- [Task objective]: Every line containing the string "list" should be returned from the records.

- [Records to process]:
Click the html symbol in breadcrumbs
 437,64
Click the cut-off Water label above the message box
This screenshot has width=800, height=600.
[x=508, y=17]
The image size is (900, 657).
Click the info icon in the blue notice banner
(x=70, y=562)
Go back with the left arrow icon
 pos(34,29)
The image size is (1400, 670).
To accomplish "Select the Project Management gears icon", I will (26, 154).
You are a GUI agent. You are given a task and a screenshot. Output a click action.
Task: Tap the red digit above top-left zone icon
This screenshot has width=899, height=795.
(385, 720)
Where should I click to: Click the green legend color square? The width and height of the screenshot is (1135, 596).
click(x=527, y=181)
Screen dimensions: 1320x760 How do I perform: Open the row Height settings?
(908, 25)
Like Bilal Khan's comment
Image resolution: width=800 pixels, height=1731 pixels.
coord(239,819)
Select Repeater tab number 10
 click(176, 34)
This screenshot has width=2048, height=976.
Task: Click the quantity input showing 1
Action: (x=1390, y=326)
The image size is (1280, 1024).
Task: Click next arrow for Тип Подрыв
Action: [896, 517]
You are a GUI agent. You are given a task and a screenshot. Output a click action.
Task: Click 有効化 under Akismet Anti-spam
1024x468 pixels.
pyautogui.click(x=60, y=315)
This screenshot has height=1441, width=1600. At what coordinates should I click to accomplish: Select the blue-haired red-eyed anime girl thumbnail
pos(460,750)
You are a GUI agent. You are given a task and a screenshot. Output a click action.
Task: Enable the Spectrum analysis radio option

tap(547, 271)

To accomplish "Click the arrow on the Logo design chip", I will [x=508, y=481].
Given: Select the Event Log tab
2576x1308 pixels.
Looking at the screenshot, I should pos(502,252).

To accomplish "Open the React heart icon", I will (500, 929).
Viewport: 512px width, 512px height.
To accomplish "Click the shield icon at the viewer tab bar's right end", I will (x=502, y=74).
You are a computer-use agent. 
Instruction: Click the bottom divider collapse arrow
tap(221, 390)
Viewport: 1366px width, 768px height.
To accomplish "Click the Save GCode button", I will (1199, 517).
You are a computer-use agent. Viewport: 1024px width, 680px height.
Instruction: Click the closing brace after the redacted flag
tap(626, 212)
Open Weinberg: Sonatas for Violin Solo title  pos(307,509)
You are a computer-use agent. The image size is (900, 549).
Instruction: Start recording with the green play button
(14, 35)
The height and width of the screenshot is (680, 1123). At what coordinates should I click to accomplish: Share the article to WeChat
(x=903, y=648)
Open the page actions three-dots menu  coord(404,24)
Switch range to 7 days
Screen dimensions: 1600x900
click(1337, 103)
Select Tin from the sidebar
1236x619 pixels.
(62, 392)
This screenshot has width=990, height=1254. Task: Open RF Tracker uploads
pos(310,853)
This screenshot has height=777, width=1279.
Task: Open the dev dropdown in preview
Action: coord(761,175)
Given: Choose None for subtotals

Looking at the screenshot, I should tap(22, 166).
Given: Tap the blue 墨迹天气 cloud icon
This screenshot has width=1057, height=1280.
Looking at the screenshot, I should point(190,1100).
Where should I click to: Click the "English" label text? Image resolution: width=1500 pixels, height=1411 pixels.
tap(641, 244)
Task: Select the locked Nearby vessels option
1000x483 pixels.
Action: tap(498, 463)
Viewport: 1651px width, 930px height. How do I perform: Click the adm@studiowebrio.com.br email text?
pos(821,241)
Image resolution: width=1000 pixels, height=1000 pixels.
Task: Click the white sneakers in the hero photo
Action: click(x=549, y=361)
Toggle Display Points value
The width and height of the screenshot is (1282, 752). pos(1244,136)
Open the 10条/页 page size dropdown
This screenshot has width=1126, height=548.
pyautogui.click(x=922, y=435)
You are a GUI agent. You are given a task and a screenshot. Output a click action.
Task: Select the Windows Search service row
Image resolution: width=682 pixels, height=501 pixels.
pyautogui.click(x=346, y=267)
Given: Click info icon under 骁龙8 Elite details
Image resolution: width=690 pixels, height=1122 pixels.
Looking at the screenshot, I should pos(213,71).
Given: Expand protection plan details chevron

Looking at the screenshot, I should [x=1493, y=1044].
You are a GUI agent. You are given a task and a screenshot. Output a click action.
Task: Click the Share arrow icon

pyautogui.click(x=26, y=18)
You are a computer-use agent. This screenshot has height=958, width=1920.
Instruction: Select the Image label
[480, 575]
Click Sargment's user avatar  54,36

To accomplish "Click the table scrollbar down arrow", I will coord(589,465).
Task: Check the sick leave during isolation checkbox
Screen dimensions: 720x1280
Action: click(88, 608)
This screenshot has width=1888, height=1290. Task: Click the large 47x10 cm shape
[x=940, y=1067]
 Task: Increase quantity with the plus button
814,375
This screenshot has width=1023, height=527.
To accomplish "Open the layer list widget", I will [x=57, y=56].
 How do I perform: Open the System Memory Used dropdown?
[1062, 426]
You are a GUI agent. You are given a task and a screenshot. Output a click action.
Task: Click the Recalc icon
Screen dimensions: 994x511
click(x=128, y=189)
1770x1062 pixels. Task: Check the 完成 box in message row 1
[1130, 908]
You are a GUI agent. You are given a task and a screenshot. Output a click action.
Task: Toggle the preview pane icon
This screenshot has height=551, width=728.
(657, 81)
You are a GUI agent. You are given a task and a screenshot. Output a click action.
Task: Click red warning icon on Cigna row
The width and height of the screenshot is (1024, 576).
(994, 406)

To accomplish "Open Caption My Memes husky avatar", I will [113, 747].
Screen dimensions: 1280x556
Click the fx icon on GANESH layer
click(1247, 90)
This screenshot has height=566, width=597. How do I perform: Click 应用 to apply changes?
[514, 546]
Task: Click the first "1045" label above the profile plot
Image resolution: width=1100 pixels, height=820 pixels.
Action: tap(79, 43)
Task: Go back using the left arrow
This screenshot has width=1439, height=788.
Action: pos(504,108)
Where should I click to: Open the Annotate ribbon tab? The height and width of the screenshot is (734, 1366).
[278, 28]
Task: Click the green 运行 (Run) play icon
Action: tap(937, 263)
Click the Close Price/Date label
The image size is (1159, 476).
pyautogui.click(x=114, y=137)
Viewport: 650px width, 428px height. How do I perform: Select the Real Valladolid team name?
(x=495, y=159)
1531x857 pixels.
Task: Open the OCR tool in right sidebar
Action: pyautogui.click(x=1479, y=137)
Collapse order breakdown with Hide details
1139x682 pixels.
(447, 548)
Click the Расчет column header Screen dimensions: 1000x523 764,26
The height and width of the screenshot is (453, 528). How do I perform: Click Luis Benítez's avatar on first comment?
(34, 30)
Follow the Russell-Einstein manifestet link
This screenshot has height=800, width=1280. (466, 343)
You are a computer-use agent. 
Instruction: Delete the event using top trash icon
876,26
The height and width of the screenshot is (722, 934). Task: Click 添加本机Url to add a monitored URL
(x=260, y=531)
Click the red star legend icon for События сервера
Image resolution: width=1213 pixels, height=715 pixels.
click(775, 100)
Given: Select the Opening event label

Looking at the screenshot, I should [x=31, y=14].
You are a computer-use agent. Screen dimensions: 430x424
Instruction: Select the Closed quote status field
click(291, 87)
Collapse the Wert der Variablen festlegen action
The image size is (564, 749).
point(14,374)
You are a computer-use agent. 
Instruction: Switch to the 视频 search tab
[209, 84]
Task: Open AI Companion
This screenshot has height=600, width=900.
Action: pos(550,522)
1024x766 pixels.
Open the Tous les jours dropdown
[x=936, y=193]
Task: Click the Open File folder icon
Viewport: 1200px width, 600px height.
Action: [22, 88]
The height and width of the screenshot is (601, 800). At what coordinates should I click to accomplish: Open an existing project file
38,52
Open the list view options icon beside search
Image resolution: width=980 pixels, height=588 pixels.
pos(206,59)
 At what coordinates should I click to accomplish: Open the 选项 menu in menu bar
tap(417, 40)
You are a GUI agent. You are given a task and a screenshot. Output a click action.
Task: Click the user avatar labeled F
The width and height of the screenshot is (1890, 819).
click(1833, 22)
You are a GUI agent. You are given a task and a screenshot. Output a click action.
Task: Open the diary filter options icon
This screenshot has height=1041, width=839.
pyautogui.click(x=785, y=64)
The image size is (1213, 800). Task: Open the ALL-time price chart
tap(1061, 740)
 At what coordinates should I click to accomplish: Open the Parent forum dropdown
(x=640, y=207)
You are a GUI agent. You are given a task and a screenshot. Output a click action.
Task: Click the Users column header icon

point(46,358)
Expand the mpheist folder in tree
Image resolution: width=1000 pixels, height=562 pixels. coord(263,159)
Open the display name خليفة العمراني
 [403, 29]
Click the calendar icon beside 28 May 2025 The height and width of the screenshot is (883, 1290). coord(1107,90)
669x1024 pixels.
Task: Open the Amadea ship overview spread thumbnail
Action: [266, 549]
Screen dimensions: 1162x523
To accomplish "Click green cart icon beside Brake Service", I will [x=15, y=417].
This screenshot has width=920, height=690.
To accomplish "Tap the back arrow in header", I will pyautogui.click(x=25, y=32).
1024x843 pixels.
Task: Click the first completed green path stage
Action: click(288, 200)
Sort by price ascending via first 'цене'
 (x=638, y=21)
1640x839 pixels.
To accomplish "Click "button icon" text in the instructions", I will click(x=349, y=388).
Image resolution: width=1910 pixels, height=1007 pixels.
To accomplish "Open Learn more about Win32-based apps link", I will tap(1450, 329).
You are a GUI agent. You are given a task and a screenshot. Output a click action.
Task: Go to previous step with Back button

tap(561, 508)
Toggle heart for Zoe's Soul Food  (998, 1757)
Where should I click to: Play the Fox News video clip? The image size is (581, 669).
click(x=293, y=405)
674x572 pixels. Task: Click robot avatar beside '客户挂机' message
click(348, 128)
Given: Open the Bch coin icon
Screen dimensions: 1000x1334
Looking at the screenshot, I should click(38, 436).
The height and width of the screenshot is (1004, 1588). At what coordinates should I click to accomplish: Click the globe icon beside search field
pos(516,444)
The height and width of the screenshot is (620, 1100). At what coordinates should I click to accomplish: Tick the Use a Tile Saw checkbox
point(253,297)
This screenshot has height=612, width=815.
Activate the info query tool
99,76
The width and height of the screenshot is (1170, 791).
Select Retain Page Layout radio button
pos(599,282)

- [Problem solution]:
To accomplish "Open the layer list widget", I will [x=57, y=56].
Open the list view options icon beside search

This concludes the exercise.